Según este análisis, el modelo de secularidad propuesto por el discurso de Kennedy en Houston «representó una casi total privatización del credo religioso», separando de forma agresiva las creencias personales del compromiso público, algo que era fundamentalmente extraño a la tradición americana y que ha tenido notables consecuencias no sólo para los católicos.
Con toda franqueza, el arzobispo Chaput advierte de que hoy son muchos más los católicos que desempeñan cargos públicos, pero se duele de que la mayoría no puede explicar coherentemente de qué forma su fe inspira su obrar, en la mayoría de los casos ni siquiera sienten la necesidad de preguntárselo. Y a sus colegas baptistas les dice con una pizca de complicidad: «Quizás en los ambientes protestantes sea distinto, pero espero que me perdonéis si os digo que lo dudo».

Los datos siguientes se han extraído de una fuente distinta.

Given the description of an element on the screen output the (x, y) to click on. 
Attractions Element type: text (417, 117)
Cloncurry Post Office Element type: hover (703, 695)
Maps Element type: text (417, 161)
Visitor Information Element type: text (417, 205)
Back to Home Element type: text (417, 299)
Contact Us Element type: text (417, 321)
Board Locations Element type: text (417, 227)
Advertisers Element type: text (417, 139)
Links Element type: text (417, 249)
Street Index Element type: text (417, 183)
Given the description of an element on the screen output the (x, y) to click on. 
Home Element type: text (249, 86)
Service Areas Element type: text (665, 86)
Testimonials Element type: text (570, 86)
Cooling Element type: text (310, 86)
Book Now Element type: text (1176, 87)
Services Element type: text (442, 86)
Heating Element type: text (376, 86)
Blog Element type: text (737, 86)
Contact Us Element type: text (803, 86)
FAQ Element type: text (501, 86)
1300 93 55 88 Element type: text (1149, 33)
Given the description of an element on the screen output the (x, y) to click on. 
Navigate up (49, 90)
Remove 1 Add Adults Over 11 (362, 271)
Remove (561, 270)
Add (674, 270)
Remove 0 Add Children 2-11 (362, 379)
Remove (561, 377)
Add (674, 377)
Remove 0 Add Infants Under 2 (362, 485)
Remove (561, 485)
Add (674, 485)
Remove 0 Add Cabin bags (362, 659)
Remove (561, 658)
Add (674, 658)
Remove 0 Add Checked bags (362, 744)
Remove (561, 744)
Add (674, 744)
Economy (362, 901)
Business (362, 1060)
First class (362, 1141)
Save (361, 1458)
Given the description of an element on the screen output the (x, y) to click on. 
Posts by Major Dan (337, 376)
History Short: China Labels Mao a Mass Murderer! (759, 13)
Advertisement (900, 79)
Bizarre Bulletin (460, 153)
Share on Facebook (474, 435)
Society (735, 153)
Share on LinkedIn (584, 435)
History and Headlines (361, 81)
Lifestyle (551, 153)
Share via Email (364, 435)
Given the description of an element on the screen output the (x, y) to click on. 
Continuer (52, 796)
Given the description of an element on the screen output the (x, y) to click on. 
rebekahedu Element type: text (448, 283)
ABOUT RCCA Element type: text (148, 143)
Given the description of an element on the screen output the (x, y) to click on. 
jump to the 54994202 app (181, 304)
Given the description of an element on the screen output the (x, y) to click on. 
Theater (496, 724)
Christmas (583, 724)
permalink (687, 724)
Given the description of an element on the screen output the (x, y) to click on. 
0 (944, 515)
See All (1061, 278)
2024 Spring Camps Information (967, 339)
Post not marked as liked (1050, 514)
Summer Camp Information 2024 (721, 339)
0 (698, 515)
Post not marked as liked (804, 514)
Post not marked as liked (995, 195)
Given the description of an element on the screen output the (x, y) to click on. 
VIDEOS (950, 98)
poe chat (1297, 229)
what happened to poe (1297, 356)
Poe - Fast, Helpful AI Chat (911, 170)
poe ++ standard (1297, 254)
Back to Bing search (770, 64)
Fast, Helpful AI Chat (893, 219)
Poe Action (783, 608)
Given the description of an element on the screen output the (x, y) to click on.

Al final de su discurso traza las líneas maestras del compromiso civil y político del cristiano, retomando la doctrina agustiniana tan querida por Benedicto XVI. Subraya que «la fe cristiana no es una lista de preceptos éticos y doctrinas, sino una relación viva con Jesucristo que trae consigo frutos de justicia, misericordia y amor». Esa relación tiene, naturalmente, consecuencias en el espacio público, ya que las leyes y la política tienen implicaciones morales que un cristiano no puede ignorar si quiere ser fiel a su vocación de ser luz para el mundo. Como recuerda con realismo Agustín, ningún orden político, por bueno que nos parezca, podrá jamás producir una sociedad perfecta, «así que el cristiano debe ser leal a su nación y obediente a sus legítimos gobernantes, pero debe también cultivar una vigilancia crítica sobre la una y sobre los otros».
Para Chaput los cristianos tienen el deber de tomar parte en la vida pública según la capacidad que Dios le haya dado a cada uno, también en el caso de que su fe les plantee un conflicto con la autoridad pública. Es necesario conjurar cualquier tentación utópica, pero si un cristiano conforma su vida y sus juicios al contenido del Evangelio, podrá realizar un bien real en la vida pública. Su éxito será siempre limitado y estará mezclado con imperfecciones y errores, no será ideal pero podrá mejorar al bien de la sociedad y sólo por eso merece la pena. Al final Chaput nos deja dos preciosas indicaciones: la conciencia que los cristianos expresan en la vida pública se cultiva en la comunidad creyente con la oración, la caridad mutua y la guía de la autoridad de la Iglesia, no de manera aislada e individualista; y por otra parte, al implicarnos con nuestra fe en la vida pública podemos encontrar inesperados amigos y compañeros en los lugares menos previsibles, y es preciso saber acogerlos con alegría. Se ve que las grandes praderas ensanchan la mente y el corazón.